On appeal, counsel has filed a brief pursuant to
Anders v. California, 386 U.S. 738 (1967), stating that there
are no meritorious issues for appeal, but raising as issues for
review whether the district court reversibly erred in accepting
Byrd’s guilty plea and abused its discretion in imposing
sentence. Byrd was informed of his right to file a pro se
supplemental brief, but he has not done so. The Government
declined to file a brief and does not seek to enforce the appeal
waiver in Byrd’s plea agreement. We affirm.
2
Because Byrd did not move in the district court to
withdraw his guilty plea, the adequacy of the Fed. R. Crim. P.
11 hearing is reviewed for plain error only. United States v.
Martinez, 277 F.3d 517, 524–26 (4th Cir. 2002). To demonstrate
plain error, a defendant must show: (1) there was error; (2) the
error was plain; and (3) the error affected his substantial
rights. United States v. Olano, 507 U.S. 725, 732 (1993).
In the guilty plea context, a defendant meets his burden to
establish that a plain error affected his substantial rights by
showing a reasonable probability that he would not have pled
guilty but for the district court’s Rule 11 omissions.
United States v. Massenburg, 564 F.3d 337, 343 (4th Cir. 2009).
Our review of the transcript of the guilty plea
hearing leads us to conclude that the district court
substantially complied with the mandates of Rule 11 in accepting
Byrd’s guilty plea and that the court’s omissions did not affect
Byrd’s substantial rights.
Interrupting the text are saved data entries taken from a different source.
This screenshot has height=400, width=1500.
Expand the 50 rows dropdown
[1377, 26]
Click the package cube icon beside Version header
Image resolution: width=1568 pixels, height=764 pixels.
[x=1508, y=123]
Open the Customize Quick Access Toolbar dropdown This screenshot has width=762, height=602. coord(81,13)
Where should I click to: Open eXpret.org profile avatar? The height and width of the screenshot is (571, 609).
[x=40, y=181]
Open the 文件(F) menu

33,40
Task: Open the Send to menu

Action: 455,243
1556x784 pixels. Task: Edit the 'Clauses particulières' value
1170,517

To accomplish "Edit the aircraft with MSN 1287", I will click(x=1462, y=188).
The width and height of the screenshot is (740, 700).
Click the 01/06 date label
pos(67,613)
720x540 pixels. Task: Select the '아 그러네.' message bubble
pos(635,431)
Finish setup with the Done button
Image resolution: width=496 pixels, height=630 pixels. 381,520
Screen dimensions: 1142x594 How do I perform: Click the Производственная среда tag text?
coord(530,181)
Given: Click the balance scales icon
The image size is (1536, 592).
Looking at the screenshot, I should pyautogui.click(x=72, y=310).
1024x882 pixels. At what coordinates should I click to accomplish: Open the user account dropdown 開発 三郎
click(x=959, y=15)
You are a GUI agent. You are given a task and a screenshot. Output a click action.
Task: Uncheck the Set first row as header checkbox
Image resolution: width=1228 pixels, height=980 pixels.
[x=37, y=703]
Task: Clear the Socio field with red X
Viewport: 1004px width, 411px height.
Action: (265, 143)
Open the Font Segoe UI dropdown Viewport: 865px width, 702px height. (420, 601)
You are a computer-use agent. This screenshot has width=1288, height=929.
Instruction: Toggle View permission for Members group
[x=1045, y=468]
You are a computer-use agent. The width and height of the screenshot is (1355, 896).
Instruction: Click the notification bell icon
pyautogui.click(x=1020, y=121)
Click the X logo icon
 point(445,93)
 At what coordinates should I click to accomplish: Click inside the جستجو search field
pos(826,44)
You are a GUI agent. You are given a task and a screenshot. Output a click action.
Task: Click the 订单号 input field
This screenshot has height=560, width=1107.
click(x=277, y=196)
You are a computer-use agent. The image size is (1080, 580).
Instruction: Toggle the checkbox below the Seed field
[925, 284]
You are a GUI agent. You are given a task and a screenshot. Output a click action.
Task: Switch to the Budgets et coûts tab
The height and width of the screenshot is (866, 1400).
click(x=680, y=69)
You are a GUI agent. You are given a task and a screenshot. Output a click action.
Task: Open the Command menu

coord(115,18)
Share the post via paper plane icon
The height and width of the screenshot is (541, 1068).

Critically, the transcript reveals
that the district court ensured that the plea was supported by
an independent basis in fact, and that Byrd entered the plea
knowingly and voluntarily with an understanding of the
consequences. United States v. DeFusco, 949 F.2d 114, 116, 120
(4th Cir. 1991). Accordingly, we discern no plain error in the
district court’s acceptance of Byrd’s guilty plea.
3
Turning to Byrd’s sentence, we review it for
reasonableness “under a deferential abuse-of-discretion
standard.” Gall v. United States, 552 U.S. 38, 41, 51 (2007).
This review entails appellate consideration of both the
procedural and substantive reasonableness of the sentence.
Id. at 51. In determining procedural reasonableness, we
consider whether the district court properly calculated the
defendant’s advisory Guidelines range, gave the parties an
opportunity to argue for an appropriate sentence, considered the
18 U.S.C. § 3553(a) (2012) factors, selected a sentence based on
clearly erroneous facts, and sufficiently explained the selected
sentence. Id. at 49–51.
If the sentence is free of “significant procedural
error,” we review it for substantive reasonableness, “tak[ing]
into account the totality of the circumstances.” Id. at 51.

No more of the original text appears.